[Pixel coordinate grounding data]
--

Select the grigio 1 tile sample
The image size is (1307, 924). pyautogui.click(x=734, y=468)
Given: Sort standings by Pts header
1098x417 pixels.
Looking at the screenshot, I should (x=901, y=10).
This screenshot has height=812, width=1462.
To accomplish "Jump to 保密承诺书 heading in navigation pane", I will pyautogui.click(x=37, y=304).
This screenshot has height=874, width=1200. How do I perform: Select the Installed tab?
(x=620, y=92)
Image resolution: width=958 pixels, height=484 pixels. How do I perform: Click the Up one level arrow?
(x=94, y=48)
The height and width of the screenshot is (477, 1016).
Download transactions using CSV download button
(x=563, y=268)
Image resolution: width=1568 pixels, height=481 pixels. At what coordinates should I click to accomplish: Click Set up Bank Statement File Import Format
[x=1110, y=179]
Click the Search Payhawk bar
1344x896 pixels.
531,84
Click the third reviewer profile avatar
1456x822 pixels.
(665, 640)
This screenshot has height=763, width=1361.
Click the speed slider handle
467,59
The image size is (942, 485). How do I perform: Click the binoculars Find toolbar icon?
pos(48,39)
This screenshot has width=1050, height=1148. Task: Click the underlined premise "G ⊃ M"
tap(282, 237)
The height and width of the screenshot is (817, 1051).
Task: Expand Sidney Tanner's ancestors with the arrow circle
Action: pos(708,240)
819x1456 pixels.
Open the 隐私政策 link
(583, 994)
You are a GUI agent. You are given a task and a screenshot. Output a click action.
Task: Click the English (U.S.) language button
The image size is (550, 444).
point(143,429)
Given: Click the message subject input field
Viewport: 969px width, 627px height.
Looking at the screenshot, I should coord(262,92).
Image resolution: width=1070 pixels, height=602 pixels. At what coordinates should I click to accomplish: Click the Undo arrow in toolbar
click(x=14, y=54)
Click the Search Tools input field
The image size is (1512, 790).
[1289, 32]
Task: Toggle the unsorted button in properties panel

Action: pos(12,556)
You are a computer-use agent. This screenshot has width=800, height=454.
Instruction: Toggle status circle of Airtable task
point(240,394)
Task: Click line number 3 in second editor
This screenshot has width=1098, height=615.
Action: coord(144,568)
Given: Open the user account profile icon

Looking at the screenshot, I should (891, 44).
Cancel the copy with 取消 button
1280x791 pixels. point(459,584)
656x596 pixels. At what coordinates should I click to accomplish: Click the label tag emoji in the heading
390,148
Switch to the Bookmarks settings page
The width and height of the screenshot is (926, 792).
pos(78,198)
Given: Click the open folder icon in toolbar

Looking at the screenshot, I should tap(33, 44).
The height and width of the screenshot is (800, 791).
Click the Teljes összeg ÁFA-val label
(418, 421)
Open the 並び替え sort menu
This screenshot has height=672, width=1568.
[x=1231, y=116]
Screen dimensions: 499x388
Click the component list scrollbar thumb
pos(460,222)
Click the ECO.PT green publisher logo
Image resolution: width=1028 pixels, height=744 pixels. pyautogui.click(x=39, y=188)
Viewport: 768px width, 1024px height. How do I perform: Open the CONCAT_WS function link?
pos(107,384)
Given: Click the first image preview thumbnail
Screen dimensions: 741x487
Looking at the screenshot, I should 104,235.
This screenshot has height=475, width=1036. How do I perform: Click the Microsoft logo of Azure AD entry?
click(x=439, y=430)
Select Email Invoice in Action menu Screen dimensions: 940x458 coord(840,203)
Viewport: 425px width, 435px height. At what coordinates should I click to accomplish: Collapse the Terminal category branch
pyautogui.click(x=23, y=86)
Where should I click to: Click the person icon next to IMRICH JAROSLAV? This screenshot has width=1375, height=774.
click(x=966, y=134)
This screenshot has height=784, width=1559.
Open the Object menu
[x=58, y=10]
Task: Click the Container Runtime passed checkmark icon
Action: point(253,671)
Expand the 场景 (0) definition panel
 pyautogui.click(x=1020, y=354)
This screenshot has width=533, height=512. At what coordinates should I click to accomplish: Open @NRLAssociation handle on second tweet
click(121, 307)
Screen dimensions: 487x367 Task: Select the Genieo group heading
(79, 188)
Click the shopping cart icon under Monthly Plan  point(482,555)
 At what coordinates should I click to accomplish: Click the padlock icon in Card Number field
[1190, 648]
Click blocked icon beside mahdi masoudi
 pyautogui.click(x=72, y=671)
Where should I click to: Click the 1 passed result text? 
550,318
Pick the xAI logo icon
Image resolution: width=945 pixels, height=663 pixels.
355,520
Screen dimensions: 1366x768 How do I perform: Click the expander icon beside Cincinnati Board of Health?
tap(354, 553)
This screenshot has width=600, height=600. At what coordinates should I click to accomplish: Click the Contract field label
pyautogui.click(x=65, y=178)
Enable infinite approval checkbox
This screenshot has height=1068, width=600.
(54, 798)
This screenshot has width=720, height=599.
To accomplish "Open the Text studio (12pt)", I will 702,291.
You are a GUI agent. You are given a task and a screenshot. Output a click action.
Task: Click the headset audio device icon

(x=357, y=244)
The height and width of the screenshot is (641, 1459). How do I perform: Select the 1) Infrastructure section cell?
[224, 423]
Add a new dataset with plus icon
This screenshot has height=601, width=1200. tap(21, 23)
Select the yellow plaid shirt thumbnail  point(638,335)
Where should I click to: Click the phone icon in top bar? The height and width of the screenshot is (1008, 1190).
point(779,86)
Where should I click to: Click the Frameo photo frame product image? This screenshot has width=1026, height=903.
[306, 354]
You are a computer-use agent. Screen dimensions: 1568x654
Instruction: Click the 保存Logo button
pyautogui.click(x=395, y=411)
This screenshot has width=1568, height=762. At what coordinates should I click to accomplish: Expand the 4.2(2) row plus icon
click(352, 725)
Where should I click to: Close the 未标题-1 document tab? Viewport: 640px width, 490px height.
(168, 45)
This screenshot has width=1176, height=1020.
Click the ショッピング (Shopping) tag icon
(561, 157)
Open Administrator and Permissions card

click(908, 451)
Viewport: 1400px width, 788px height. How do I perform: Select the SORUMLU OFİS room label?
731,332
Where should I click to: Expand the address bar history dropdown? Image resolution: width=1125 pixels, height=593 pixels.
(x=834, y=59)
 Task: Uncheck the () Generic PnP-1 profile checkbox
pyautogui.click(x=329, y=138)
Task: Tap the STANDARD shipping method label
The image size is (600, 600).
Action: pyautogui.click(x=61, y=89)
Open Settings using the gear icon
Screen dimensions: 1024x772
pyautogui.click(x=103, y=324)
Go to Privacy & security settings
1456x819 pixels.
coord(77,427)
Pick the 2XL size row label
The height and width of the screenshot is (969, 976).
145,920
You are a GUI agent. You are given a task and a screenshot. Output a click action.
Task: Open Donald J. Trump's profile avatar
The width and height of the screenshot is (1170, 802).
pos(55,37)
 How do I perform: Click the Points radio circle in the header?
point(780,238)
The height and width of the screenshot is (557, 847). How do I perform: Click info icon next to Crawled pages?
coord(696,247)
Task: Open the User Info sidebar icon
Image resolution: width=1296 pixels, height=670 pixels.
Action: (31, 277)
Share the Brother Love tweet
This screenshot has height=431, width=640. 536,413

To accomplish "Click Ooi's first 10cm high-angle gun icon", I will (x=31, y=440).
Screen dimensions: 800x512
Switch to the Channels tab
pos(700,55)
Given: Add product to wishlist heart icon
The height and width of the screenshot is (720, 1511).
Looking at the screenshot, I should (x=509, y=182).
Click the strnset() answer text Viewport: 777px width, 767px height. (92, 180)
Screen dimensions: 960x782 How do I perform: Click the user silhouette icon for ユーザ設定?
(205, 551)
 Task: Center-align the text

--

**EXERCISE AIM**
Nothing in the data should be altered; please repeat it exactly.

**ANSWER SECTION**
Select the grigio 1 tile sample
The image size is (1307, 924). pyautogui.click(x=734, y=468)
Given: Sort standings by Pts header
1098x417 pixels.
Looking at the screenshot, I should (x=901, y=10).
This screenshot has height=812, width=1462.
To accomplish "Jump to 保密承诺书 heading in navigation pane", I will pyautogui.click(x=37, y=304).
This screenshot has height=874, width=1200. How do I perform: Select the Installed tab?
(x=620, y=92)
Image resolution: width=958 pixels, height=484 pixels. How do I perform: Click the Up one level arrow?
(x=94, y=48)
The height and width of the screenshot is (477, 1016).
Download transactions using CSV download button
(x=563, y=268)
Image resolution: width=1568 pixels, height=481 pixels. At what coordinates should I click to accomplish: Click Set up Bank Statement File Import Format
[x=1110, y=179]
Click the Search Payhawk bar
1344x896 pixels.
531,84
Click the third reviewer profile avatar
1456x822 pixels.
(665, 640)
This screenshot has height=763, width=1361.
Click the speed slider handle
467,59
The image size is (942, 485). How do I perform: Click the binoculars Find toolbar icon?
pos(48,39)
This screenshot has width=1050, height=1148. Task: Click the underlined premise "G ⊃ M"
tap(282, 237)
The height and width of the screenshot is (817, 1051).
Task: Expand Sidney Tanner's ancestors with the arrow circle
Action: pos(708,240)
819x1456 pixels.
Open the 隐私政策 link
(583, 994)
You are a GUI agent. You are given a task and a screenshot. Output a click action.
Task: Click the English (U.S.) language button
The image size is (550, 444).
point(143,429)
Given: Click the message subject input field
Viewport: 969px width, 627px height.
Looking at the screenshot, I should coord(262,92).
Image resolution: width=1070 pixels, height=602 pixels. At what coordinates should I click to accomplish: Click the Undo arrow in toolbar
click(x=14, y=54)
Click the Search Tools input field
The image size is (1512, 790).
[1289, 32]
Task: Toggle the unsorted button in properties panel

Action: pos(12,556)
You are a computer-use agent. This screenshot has width=800, height=454.
Instruction: Toggle status circle of Airtable task
point(240,394)
Task: Click line number 3 in second editor
This screenshot has width=1098, height=615.
Action: coord(144,568)
Given: Open the user account profile icon

Looking at the screenshot, I should (891, 44).
Cancel the copy with 取消 button
1280x791 pixels. point(459,584)
656x596 pixels. At what coordinates should I click to accomplish: Click the label tag emoji in the heading
390,148
Switch to the Bookmarks settings page
The width and height of the screenshot is (926, 792).
pos(78,198)
Given: Click the open folder icon in toolbar

Looking at the screenshot, I should tap(33, 44).
The height and width of the screenshot is (800, 791).
Click the Teljes összeg ÁFA-val label
(418, 421)
Open the 並び替え sort menu
This screenshot has height=672, width=1568.
[x=1231, y=116]
Screen dimensions: 499x388
Click the component list scrollbar thumb
pos(460,222)
Click the ECO.PT green publisher logo
Image resolution: width=1028 pixels, height=744 pixels. pyautogui.click(x=39, y=188)
Viewport: 768px width, 1024px height. How do I perform: Open the CONCAT_WS function link?
pos(107,384)
Given: Click the first image preview thumbnail
Screen dimensions: 741x487
Looking at the screenshot, I should 104,235.
This screenshot has height=475, width=1036. How do I perform: Click the Microsoft logo of Azure AD entry?
click(x=439, y=430)
Select Email Invoice in Action menu Screen dimensions: 940x458 coord(840,203)
Viewport: 425px width, 435px height. At what coordinates should I click to accomplish: Collapse the Terminal category branch
pyautogui.click(x=23, y=86)
Where should I click to: Click the person icon next to IMRICH JAROSLAV? This screenshot has width=1375, height=774.
click(x=966, y=134)
This screenshot has height=784, width=1559.
Open the Object menu
[x=58, y=10]
Task: Click the Container Runtime passed checkmark icon
Action: point(253,671)
Expand the 场景 (0) definition panel
 pyautogui.click(x=1020, y=354)
This screenshot has width=533, height=512. At what coordinates should I click to accomplish: Open @NRLAssociation handle on second tweet
click(121, 307)
Screen dimensions: 487x367 Task: Select the Genieo group heading
(79, 188)
Click the shopping cart icon under Monthly Plan  point(482,555)
 At what coordinates should I click to accomplish: Click the padlock icon in Card Number field
[1190, 648]
Click blocked icon beside mahdi masoudi
 pyautogui.click(x=72, y=671)
Where should I click to: Click the 1 passed result text? 
550,318
Pick the xAI logo icon
Image resolution: width=945 pixels, height=663 pixels.
355,520
Screen dimensions: 1366x768 How do I perform: Click the expander icon beside Cincinnati Board of Health?
tap(354, 553)
This screenshot has width=600, height=600. At what coordinates should I click to accomplish: Click the Contract field label
pyautogui.click(x=65, y=178)
Enable infinite approval checkbox
This screenshot has height=1068, width=600.
(54, 798)
This screenshot has width=720, height=599.
To accomplish "Open the Text studio (12pt)", I will 702,291.
You are a GUI agent. You are given a task and a screenshot. Output a click action.
Task: Click the headset audio device icon

(x=357, y=244)
The height and width of the screenshot is (641, 1459). How do I perform: Select the 1) Infrastructure section cell?
[224, 423]
Add a new dataset with plus icon
This screenshot has height=601, width=1200. tap(21, 23)
Select the yellow plaid shirt thumbnail  point(638,335)
Where should I click to: Click the phone icon in top bar? The height and width of the screenshot is (1008, 1190).
point(779,86)
Where should I click to: Click the Frameo photo frame product image? This screenshot has width=1026, height=903.
[306, 354]
You are a computer-use agent. Screen dimensions: 1568x654
Instruction: Click the 保存Logo button
pyautogui.click(x=395, y=411)
This screenshot has width=1568, height=762. At what coordinates should I click to accomplish: Expand the 4.2(2) row plus icon
click(352, 725)
Where should I click to: Close the 未标题-1 document tab? Viewport: 640px width, 490px height.
(168, 45)
This screenshot has width=1176, height=1020.
Click the ショッピング (Shopping) tag icon
(561, 157)
Open Administrator and Permissions card

click(908, 451)
Viewport: 1400px width, 788px height. How do I perform: Select the SORUMLU OFİS room label?
731,332
Where should I click to: Expand the address bar history dropdown? Image resolution: width=1125 pixels, height=593 pixels.
(x=834, y=59)
 Task: Uncheck the () Generic PnP-1 profile checkbox
pyautogui.click(x=329, y=138)
Task: Tap the STANDARD shipping method label
The image size is (600, 600).
Action: pyautogui.click(x=61, y=89)
Open Settings using the gear icon
Screen dimensions: 1024x772
pyautogui.click(x=103, y=324)
Go to Privacy & security settings
1456x819 pixels.
coord(77,427)
Pick the 2XL size row label
The height and width of the screenshot is (969, 976).
145,920
You are a GUI agent. You are given a task and a screenshot. Output a click action.
Task: Open Donald J. Trump's profile avatar
The width and height of the screenshot is (1170, 802).
pos(55,37)
 How do I perform: Click the Points radio circle in the header?
point(780,238)
The height and width of the screenshot is (557, 847). How do I perform: Click info icon next to Crawled pages?
coord(696,247)
Task: Open the User Info sidebar icon
Image resolution: width=1296 pixels, height=670 pixels.
Action: (31, 277)
Share the Brother Love tweet
This screenshot has height=431, width=640. 536,413

To accomplish "Click Ooi's first 10cm high-angle gun icon", I will (x=31, y=440).
Screen dimensions: 800x512
Switch to the Channels tab
pos(700,55)
Given: Add product to wishlist heart icon
The height and width of the screenshot is (720, 1511).
Looking at the screenshot, I should (x=509, y=182).
Click the strnset() answer text Viewport: 777px width, 767px height. (92, 180)
Screen dimensions: 960x782 How do I perform: Click the user silhouette icon for ユーザ設定?
(205, 551)
 Task: Center-align the text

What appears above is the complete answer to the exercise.